In Sachsen fehlt die Impfbereitschaft beim Pflegepersonal

Dresden (epd). Sachsens Gesundheitsministerin Petra Köpping (SPD) hat an das Personal in Pflegeheimen appelliert, sich gegen das Coronavirus impfen zu lassen.

Die bisherige Bereitschaft von sächsischen Pflegerinnen und Pflegern zum Impfen sei nicht zufriedenstellend, sagte Köpping am Freitag in Dresden. Der Anteil an Geimpften liege demnach in dieser Gruppe bei etwa 20 bis 25 Prozent. Dagegen sind laut Köpping rund 80 Prozent der Bewohnerinnen und Bewohner in den Pflegeheimen bereit, sich impfen zu lassen.

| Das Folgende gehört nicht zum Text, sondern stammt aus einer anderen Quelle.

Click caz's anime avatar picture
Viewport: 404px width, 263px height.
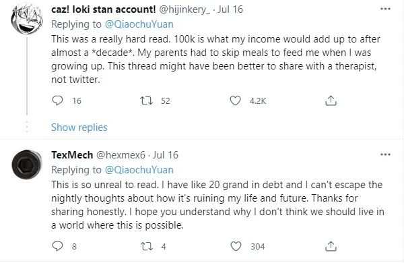pos(26,20)

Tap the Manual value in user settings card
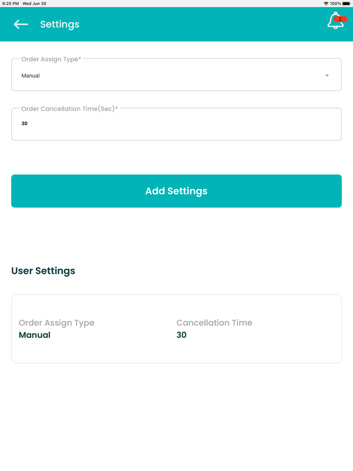pyautogui.click(x=34, y=335)
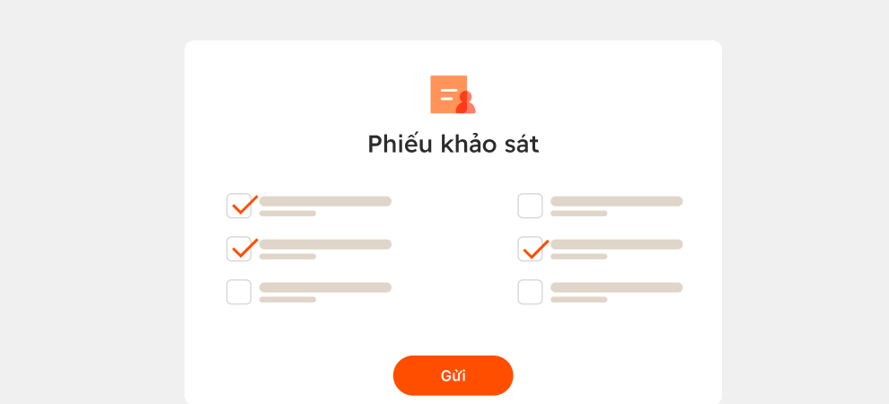Select the second option's long label bar, left column
Viewport: 889px width, 404px height.
[x=325, y=244]
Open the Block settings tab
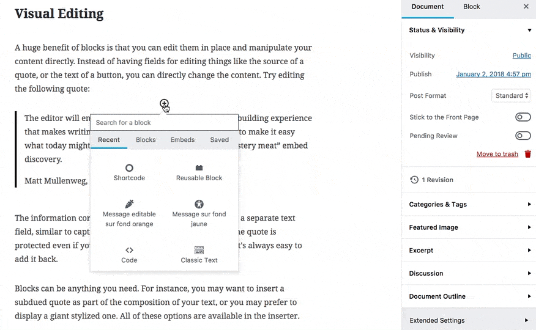This screenshot has height=330, width=536. click(472, 7)
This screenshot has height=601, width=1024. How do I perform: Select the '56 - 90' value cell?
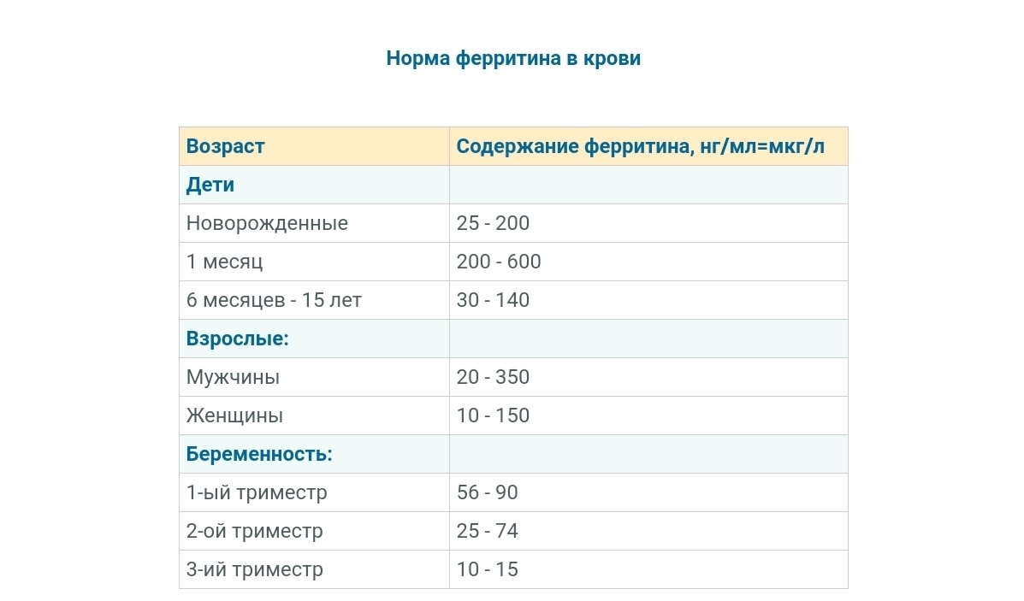487,492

Sie halte es für wichtig, Pflegepersonal zu impfen, auch weil immer wieder neue Bewohnerinnen und Bewohner dazukommen, die möglicherweise noch keinen Impfschutz haben, sagte Köpping. Gerade in den Pflegeheimen gelte es, Corona-Ausbrüche zu verhindern.

Bei der Impfbereitschaft in den Pflegeeinrichtungen zeige sich ein sehr differenziertes Bild, sagte Köpping weiter. In den Städten sei das Einverständnis höher als in manchen ländlichen Regionen. Zum Teil müsse noch sehr viel Überzeugungsarbeit geleistet werden.

In Sachsen gibt es Köpping zufolge 690 Pflegeheime. Lediglich in 13 Einrichtungen seien die Bewohnerinnen und Bewohner noch nicht gegen Corona geimpft.

Der Inzidenzwert in Sachsen lag am Freitag laut Robert Koch-Institut bei 75, bundesweit bei 63. Der Wert gibt die Neuinfektionen pro 100.000 Einwohner in sieben Tagen an.